Type
Compte-rendu d’ouvrage
Titre
Compte-rendu The Principal Agent Model and The European Union
Dans
Revue française de science politique
Éditeur
FR : Presses de Sciences Po
Volume
69
Numéro
4
Pages
722 - 723 p.
ISSN
00352950
Résumé
FR
1ères lignes : Associée au néo-institutionnalisme du choix rationnel, la théorie de l’agence envisage l’intégration européenne comme une série d’actes par lesquels des États (principal(s)) délèguent à des entités supranationales (agent(s)) une autorité, tout en gardant leur souveraineté lors d’étapes (comme la mise en œuvre d’une directive) ou sur des enjeux stratégiques (comme en matière budgétaire).
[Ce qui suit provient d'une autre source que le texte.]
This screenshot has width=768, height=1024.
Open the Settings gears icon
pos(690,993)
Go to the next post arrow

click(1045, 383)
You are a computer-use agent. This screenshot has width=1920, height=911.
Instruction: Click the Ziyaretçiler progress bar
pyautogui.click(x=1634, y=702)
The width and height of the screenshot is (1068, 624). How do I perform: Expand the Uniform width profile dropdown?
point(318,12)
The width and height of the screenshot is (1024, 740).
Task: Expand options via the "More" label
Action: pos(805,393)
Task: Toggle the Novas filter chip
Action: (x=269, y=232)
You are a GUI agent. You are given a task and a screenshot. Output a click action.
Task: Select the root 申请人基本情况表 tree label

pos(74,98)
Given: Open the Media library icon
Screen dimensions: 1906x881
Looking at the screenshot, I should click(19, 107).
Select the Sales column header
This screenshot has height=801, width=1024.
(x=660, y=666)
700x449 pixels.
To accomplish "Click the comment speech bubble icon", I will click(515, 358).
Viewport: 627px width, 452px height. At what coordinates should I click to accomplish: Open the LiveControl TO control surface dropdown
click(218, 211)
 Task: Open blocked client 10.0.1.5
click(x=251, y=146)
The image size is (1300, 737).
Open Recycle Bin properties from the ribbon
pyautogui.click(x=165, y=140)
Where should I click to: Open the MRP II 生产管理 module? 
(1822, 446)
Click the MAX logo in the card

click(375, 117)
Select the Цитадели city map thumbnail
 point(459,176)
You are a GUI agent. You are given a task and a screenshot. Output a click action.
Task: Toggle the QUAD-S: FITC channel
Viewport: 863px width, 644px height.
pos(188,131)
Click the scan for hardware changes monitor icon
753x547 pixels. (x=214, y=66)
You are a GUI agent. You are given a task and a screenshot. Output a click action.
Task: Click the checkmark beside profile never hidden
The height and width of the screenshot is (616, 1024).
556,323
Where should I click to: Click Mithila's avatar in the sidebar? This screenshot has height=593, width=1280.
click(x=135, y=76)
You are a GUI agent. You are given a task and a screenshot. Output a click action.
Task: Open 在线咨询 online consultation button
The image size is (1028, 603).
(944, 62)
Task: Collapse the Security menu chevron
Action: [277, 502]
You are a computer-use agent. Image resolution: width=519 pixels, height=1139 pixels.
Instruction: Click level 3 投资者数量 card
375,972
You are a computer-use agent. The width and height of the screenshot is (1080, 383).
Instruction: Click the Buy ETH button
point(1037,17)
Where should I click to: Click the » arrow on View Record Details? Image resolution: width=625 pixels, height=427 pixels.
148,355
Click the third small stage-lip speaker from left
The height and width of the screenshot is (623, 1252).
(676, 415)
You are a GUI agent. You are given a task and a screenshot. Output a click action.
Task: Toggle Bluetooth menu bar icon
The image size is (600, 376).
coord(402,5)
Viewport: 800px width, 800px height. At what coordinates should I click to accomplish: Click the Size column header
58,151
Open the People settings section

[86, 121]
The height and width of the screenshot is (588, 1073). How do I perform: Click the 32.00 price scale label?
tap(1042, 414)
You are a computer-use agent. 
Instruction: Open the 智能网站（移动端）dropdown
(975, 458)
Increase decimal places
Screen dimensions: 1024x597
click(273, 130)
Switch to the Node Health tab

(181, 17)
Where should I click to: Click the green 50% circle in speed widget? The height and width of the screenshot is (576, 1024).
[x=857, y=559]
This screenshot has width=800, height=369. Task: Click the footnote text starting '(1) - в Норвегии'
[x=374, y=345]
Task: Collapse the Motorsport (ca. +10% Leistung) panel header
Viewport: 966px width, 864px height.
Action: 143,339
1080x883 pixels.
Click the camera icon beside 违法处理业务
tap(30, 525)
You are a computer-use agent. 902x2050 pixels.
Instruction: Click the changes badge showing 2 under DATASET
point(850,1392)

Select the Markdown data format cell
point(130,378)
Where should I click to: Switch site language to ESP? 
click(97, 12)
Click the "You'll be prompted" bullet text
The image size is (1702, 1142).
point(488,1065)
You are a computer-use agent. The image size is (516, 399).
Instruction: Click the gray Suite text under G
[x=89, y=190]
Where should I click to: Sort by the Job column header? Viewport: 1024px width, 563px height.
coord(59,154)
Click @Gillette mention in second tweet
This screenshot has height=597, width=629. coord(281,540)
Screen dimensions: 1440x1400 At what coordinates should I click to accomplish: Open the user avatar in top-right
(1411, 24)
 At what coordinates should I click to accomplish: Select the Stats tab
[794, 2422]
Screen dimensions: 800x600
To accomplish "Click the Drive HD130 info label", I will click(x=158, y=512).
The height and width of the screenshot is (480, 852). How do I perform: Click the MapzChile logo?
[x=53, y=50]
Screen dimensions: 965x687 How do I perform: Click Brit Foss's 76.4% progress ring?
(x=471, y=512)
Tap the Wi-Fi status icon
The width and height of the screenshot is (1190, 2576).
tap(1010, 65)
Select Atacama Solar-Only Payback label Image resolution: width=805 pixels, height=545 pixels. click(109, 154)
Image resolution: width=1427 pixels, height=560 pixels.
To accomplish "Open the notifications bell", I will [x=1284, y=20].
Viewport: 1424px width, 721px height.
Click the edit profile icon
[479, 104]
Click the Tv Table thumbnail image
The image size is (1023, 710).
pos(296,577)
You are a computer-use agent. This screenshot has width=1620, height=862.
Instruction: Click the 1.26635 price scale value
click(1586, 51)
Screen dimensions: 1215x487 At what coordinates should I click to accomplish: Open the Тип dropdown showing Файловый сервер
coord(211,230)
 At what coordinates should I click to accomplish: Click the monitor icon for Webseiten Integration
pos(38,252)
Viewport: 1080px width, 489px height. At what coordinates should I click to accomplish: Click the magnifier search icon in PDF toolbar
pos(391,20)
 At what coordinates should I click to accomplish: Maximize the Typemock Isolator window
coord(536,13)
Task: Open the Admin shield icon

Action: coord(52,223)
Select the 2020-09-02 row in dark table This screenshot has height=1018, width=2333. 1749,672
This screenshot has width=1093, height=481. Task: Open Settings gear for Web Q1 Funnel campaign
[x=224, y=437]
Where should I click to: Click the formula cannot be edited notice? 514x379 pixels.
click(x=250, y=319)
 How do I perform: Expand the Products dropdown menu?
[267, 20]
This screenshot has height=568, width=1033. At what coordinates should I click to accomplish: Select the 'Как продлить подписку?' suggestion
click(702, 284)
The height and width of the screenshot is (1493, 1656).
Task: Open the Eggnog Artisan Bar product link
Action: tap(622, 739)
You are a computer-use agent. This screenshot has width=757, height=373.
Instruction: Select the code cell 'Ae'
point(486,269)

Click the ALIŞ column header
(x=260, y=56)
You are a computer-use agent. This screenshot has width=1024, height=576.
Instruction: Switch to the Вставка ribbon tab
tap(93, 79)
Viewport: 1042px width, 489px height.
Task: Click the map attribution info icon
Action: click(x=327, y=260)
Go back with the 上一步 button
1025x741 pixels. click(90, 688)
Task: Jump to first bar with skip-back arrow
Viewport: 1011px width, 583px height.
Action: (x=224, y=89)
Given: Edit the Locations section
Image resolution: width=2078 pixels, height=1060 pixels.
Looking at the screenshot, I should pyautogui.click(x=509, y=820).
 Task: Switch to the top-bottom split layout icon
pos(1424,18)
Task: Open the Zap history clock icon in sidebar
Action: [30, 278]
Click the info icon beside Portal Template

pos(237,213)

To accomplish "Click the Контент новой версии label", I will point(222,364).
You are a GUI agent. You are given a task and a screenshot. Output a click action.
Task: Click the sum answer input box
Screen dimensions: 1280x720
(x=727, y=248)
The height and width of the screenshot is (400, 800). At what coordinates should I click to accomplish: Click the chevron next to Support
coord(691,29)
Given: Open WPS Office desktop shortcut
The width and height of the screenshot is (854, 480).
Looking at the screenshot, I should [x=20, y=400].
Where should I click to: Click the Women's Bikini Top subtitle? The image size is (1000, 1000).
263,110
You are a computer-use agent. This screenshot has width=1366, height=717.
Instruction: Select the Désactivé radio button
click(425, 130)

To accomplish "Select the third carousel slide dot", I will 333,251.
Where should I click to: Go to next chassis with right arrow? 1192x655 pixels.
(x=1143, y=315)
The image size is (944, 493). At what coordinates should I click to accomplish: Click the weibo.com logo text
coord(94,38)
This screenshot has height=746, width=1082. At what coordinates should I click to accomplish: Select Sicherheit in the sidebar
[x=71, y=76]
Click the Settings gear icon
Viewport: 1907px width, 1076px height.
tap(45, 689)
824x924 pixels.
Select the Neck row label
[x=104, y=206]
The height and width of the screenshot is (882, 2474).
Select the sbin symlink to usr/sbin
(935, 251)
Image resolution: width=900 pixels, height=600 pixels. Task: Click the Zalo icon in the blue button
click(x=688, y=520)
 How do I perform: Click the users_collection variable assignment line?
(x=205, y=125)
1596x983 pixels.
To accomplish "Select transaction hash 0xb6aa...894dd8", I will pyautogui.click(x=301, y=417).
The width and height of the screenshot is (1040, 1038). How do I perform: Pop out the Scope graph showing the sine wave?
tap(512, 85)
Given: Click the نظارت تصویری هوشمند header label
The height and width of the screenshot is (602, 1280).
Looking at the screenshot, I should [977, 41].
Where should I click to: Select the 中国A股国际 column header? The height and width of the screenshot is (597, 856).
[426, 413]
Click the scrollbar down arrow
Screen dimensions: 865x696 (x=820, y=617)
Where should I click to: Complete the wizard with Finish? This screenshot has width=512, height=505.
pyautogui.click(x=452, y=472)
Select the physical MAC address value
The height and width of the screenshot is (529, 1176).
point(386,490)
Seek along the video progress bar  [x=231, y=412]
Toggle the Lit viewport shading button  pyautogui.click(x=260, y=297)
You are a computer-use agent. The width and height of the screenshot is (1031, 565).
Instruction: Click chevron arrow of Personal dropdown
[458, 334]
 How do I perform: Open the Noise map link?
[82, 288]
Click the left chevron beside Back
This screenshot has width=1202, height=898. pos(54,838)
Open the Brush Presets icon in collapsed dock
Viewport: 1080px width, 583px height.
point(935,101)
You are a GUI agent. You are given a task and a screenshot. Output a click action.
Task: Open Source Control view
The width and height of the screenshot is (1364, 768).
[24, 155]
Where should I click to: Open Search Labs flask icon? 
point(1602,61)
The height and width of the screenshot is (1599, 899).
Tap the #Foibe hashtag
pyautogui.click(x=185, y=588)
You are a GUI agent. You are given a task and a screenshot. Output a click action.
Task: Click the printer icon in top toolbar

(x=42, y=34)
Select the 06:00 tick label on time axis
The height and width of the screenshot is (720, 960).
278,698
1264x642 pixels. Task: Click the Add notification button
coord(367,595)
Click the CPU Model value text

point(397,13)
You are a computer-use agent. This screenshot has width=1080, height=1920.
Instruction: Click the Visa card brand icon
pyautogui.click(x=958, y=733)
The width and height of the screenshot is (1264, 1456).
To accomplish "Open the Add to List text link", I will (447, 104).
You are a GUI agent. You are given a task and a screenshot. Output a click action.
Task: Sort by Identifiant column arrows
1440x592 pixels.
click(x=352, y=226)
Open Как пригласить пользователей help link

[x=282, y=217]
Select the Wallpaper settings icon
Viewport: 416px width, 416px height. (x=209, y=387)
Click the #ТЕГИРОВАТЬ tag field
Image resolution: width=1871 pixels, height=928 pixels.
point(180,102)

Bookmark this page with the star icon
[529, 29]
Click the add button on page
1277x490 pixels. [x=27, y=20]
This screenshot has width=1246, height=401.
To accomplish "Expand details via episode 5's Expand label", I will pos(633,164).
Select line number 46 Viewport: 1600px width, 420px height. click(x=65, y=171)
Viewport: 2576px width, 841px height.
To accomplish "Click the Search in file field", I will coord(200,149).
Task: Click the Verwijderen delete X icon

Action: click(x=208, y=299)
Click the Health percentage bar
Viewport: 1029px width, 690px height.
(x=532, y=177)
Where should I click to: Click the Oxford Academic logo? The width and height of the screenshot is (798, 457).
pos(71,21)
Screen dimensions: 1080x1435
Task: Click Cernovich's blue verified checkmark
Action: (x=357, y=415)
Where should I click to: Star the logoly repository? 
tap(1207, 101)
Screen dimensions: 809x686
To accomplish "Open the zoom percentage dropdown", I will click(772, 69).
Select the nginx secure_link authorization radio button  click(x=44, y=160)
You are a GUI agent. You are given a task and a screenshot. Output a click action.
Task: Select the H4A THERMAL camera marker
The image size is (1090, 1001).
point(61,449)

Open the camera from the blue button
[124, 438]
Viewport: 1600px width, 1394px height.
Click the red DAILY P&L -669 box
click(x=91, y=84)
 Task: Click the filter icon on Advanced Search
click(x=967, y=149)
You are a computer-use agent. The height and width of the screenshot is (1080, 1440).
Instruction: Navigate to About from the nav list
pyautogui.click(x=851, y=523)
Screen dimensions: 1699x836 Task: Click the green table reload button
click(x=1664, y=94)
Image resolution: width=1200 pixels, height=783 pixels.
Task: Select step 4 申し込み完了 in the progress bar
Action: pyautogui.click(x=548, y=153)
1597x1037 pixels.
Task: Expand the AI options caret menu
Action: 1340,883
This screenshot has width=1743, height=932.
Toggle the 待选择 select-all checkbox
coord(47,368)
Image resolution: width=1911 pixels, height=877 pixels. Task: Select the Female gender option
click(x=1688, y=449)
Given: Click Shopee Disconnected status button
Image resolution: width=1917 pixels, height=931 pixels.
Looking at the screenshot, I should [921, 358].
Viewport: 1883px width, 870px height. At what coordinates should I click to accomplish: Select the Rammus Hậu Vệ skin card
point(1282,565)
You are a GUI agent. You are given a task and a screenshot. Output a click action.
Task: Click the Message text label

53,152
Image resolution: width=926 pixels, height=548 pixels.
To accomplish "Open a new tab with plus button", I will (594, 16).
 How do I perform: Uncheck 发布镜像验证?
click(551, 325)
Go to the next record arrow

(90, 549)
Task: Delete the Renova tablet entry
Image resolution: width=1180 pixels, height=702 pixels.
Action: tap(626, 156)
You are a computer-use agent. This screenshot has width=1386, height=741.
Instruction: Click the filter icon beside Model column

La délégation peut leur apporter différents bénéfices ; mais elle donne par la même occasion la possibilité à l’agent d’agir dans un sens contraire à celui initialement recherché par le(s) principal(s). Généralement, la délégation est donc assortie de contrôles permettant aux États d’exprimer leurs préférences à leur(s) agent(s), par exemple via la nomination des commissaires ou des juges de la Cour de justice de l’Union européenne. Mais si le contrôle paraît nécessaire, il peut à l’excès neutraliser les bénéfices escomptés de la délégation. Une même tension irrigue les relations des institutions européennes entre elles. On peut ainsi décrire dans ces termes les pouvoirs d’exécution conférés à la Commission européenne, l’autonomie contrariée de la Banque centrale européenne, ou la situation d’un rapporteur au Parlement européen vis-à-vis de sa commission : à chaque fois, il s’agit bien d’un acteur individuel ou collectif qui agit sur la base de l’autorité confiée par d’autres (délégations), qui jouit d’une certaine latitude pour ce faire (discrétion), elle-même fonction du contrôle formellement établi ou effectivement exercé par le(s) principal(s).